All this said, there are many Indigenous people and Indigenous organizations who think differently about it than I do, including a majority of people I respect and admire and they are probably correct. You should pay more attention to them than you do me because I’m a bit crabby. Seek those folks out, pay attention to Indigenous people, and try and do so more often than a day or two a year. I’m just not going to do the work of directing you to them.
Despite my general and obvious irritability I’m trying to do my part in sharing an Indigenous perspective through this newsletter, old and sour as I may sound most of the time, and doing so takes a lot more time and energy than you might realize. Any support you may offer is deeply appreciated….
Something I do occasionally is draw a tarot card for use as a reflection tool. I’m not trying to see the future or answer any questions or anything like that. It’s mostly because I like to ponder, and the deck I mostly use – the Brady Tarot – is slightly different from standard decks and I really like the artwork. Drawing a card always gives me something to think about. On Monday the 10th, Indigenous Peoples’ Day, a day I already had a lot on my mind, I drew the Three of Arrows, which signifies Mourning.

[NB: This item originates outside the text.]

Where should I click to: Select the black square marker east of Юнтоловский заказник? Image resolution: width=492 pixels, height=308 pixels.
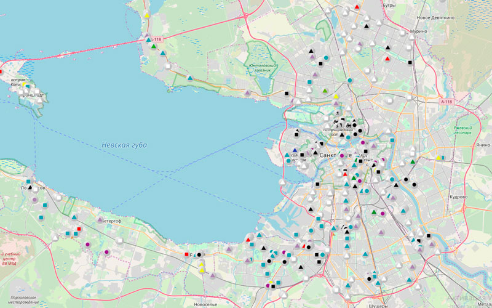tap(287, 93)
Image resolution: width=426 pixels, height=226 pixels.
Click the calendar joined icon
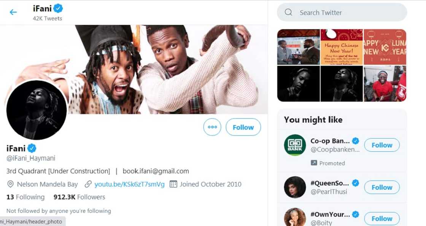(173, 184)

The card features an illustration of scrub jays. Five are gathering around a sixth who lies dead on the ground, her breast pierced by three arrows. It is a funeral card (scrub jays actually do mourn their dead), a card of sadness … but also more than that. Really it is about communal grief, and the final line of the description is this: “The joint experience ultimately becomes more powerful than the loss.”
There is more communal grief in the Indigenous community than I will ever talk about. Generational trauma, displacement, substance abuse, suicide, poverty, you name it. Mostly on this morning though I was being selfish in my mourning, upset over my feeble relationship to my Little Shell Tribe and just how much work we have to do. It’s hard living three hours from the hub of my tribal community. When we received federal recognition, the BIA1 determined that four Montana counties would be our "service" area; think of these counties as a non-reservation area where we are allegedly congregated. Each of those counties2 has a Maamawi3 Group; a group that meets to discuss needs of the community which are then delivered to tribal council meetings by two spokespersons assigned to each group. My county of Missoula isn't one of them. I know there are many Little Shell members here but I really don't know more than one or two. I was wishing we had a Maamawi Group here in my city, wishing someone other than me would take it upon themselves to initiate one, even if it's unofficial.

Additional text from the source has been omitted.